There was banging on the gate. Two men and three women, relatives of The General, had bullied Adamu to open the gate, and now stood at the front door, shouting. “Uju! Pack your things and get out now! Give us the car keys!” One of the women was skeletal, agitated and red-eyed, and as she shouted—“Common harlot! God forbid that you will touch our brother’s property! Prostitute! You will never live in peace in this Lagos!”—she pulled her headscarf from her head and tied it tightly around her waist, in preparation for a fight. At first, Aunty Uju said nothing, staring at them, standing still at the door. Then she asked them to leave in a voice hoarse from tears, but the relatives’ shouting intensified, and so Aunty Uju turned to go back indoors. “Okay, don’t go,” she said. “Just stay there. Stay there while I go and call my boys from the army barracks.”

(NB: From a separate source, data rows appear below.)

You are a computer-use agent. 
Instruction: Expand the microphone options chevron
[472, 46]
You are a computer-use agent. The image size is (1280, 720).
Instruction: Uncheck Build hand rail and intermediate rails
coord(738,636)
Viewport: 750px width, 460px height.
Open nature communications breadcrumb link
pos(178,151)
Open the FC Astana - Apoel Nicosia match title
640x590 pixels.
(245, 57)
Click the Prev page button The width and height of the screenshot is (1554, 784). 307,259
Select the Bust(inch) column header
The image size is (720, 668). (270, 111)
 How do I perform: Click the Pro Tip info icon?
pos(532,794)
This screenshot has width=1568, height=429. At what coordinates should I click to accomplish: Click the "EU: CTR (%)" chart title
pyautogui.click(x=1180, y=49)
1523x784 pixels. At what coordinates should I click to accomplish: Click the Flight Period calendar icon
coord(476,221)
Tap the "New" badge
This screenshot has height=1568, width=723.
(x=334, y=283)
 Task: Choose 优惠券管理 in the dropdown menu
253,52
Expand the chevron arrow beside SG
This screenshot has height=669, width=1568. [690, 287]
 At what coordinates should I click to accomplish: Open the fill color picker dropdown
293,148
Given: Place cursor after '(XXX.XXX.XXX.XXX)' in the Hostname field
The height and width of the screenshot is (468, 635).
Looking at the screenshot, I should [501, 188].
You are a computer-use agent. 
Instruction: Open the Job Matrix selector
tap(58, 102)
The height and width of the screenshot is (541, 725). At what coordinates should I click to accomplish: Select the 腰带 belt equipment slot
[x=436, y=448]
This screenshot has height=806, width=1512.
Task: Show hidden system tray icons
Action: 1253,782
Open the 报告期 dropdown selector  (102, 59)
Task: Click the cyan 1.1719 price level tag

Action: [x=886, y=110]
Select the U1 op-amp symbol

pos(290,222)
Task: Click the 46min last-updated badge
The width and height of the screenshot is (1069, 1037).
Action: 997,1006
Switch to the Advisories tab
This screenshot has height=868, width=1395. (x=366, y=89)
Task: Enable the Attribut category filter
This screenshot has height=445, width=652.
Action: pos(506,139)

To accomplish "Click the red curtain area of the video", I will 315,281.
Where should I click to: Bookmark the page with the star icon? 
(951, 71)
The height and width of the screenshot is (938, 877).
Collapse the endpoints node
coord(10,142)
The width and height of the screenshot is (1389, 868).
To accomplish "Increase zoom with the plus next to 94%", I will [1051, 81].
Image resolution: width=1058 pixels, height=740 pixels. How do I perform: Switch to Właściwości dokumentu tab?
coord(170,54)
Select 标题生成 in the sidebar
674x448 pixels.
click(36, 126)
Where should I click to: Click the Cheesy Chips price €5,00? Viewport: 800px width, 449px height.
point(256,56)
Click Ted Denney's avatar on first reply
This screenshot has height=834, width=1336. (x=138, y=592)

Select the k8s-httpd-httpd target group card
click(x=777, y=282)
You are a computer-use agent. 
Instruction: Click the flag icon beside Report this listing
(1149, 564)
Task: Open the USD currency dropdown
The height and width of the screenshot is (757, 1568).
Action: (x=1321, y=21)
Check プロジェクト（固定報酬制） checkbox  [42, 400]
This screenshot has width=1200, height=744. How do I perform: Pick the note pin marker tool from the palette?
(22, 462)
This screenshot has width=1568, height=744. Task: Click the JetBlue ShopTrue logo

Only then did they leave, telling her, “We are coming back with our own boys.” Only then did Aunty Uju begin to sob again. “I have nothing. Everything is in his name. Where will I take my son to now?”
She picked up the phone from its cradle and then stared at it, uncertain whom to call.
“Call Uche and Adesuwa,” Ifemelu said. They would know what to do.
Aunty Uju did, pressing the speaker button, and then leaned against the wall.
“You have to leave immediately. Make sure you clear the house, take everything,” Uche said. “Do it fast-fast before his people come back. Arrange a tow van and take the generator. Make sure you take the generator.”
“I don’t know where to find a van,” Aunty Uju mumbled, with a helplessness foreign to her.
“We’re going to arrange one for you, fast-fast. You have to take that generator. That is what will pay for your life until you gather yourself. You have to go somewhere for a while, so that they don’t give you trouble. Go to London or America. Do you have American visa?”